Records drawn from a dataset

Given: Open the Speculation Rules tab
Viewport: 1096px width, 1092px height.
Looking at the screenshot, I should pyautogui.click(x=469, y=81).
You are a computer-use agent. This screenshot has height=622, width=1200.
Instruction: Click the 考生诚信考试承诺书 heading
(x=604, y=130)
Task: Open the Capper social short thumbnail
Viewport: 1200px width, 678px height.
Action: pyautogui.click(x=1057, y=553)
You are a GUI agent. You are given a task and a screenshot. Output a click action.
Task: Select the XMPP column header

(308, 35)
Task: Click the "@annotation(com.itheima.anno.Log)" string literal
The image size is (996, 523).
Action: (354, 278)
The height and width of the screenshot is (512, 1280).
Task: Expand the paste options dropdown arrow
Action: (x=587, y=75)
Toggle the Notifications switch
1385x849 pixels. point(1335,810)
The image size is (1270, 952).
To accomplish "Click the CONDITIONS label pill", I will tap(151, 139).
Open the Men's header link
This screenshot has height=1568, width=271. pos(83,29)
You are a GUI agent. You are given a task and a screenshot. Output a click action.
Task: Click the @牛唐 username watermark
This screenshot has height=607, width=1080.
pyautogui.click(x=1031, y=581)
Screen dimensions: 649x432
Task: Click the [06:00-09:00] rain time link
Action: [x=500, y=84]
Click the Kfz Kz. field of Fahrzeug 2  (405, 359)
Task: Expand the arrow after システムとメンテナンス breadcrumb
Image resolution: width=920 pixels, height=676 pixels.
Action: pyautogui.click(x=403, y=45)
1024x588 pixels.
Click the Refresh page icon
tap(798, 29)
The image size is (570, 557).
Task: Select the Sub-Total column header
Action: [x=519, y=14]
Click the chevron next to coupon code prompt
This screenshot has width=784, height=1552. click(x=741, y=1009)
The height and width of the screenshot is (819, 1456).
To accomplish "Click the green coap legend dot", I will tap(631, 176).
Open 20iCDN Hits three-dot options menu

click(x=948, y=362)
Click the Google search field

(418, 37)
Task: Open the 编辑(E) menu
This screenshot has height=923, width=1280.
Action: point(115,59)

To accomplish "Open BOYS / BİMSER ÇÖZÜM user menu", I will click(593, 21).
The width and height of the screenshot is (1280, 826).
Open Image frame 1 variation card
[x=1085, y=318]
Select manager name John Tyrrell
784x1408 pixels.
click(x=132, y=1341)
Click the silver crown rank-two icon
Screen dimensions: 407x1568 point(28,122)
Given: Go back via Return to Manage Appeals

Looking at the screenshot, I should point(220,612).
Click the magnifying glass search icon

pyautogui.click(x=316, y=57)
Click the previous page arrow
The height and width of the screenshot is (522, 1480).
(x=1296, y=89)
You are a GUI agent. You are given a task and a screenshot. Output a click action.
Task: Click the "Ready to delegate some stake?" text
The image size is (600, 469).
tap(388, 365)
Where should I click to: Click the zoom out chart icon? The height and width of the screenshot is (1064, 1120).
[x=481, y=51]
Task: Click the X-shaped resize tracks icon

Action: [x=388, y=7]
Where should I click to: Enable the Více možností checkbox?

# [Exercise]
Exactly as they stand, repeat all the records.

# [Reply to the task]
Given: Open the Speculation Rules tab
Viewport: 1096px width, 1092px height.
Looking at the screenshot, I should pyautogui.click(x=469, y=81).
You are a computer-use agent. This screenshot has height=622, width=1200.
Instruction: Click the 考生诚信考试承诺书 heading
(x=604, y=130)
Task: Open the Capper social short thumbnail
Viewport: 1200px width, 678px height.
Action: pyautogui.click(x=1057, y=553)
You are a GUI agent. You are given a task and a screenshot. Output a click action.
Task: Select the XMPP column header

(308, 35)
Task: Click the "@annotation(com.itheima.anno.Log)" string literal
The image size is (996, 523).
Action: (354, 278)
The height and width of the screenshot is (512, 1280).
Task: Expand the paste options dropdown arrow
Action: (x=587, y=75)
Toggle the Notifications switch
1385x849 pixels. point(1335,810)
The image size is (1270, 952).
To accomplish "Click the CONDITIONS label pill", I will tap(151, 139).
Open the Men's header link
This screenshot has height=1568, width=271. pos(83,29)
You are a GUI agent. You are given a task and a screenshot. Output a click action.
Task: Click the @牛唐 username watermark
This screenshot has height=607, width=1080.
pyautogui.click(x=1031, y=581)
Screen dimensions: 649x432
Task: Click the [06:00-09:00] rain time link
Action: [x=500, y=84]
Click the Kfz Kz. field of Fahrzeug 2  (405, 359)
Task: Expand the arrow after システムとメンテナンス breadcrumb
Image resolution: width=920 pixels, height=676 pixels.
Action: pyautogui.click(x=403, y=45)
1024x588 pixels.
Click the Refresh page icon
tap(798, 29)
The image size is (570, 557).
Task: Select the Sub-Total column header
Action: [x=519, y=14]
Click the chevron next to coupon code prompt
This screenshot has width=784, height=1552. click(x=741, y=1009)
The height and width of the screenshot is (819, 1456).
To accomplish "Click the green coap legend dot", I will tap(631, 176).
Open 20iCDN Hits three-dot options menu

click(x=948, y=362)
Click the Google search field

(418, 37)
Task: Open the 编辑(E) menu
This screenshot has height=923, width=1280.
Action: point(115,59)

To accomplish "Open BOYS / BİMSER ÇÖZÜM user menu", I will click(593, 21).
The width and height of the screenshot is (1280, 826).
Open Image frame 1 variation card
[x=1085, y=318]
Select manager name John Tyrrell
784x1408 pixels.
click(x=132, y=1341)
Click the silver crown rank-two icon
Screen dimensions: 407x1568 point(28,122)
Given: Go back via Return to Manage Appeals

Looking at the screenshot, I should point(220,612).
Click the magnifying glass search icon

pyautogui.click(x=316, y=57)
Click the previous page arrow
The height and width of the screenshot is (522, 1480).
(x=1296, y=89)
You are a GUI agent. You are given a task and a screenshot. Output a click action.
Task: Click the "Ready to delegate some stake?" text
The image size is (600, 469).
tap(388, 365)
Where should I click to: Click the zoom out chart icon? The height and width of the screenshot is (1064, 1120).
[x=481, y=51]
Task: Click the X-shaped resize tracks icon

Action: [x=388, y=7]
Where should I click to: Enable the Více možností checkbox?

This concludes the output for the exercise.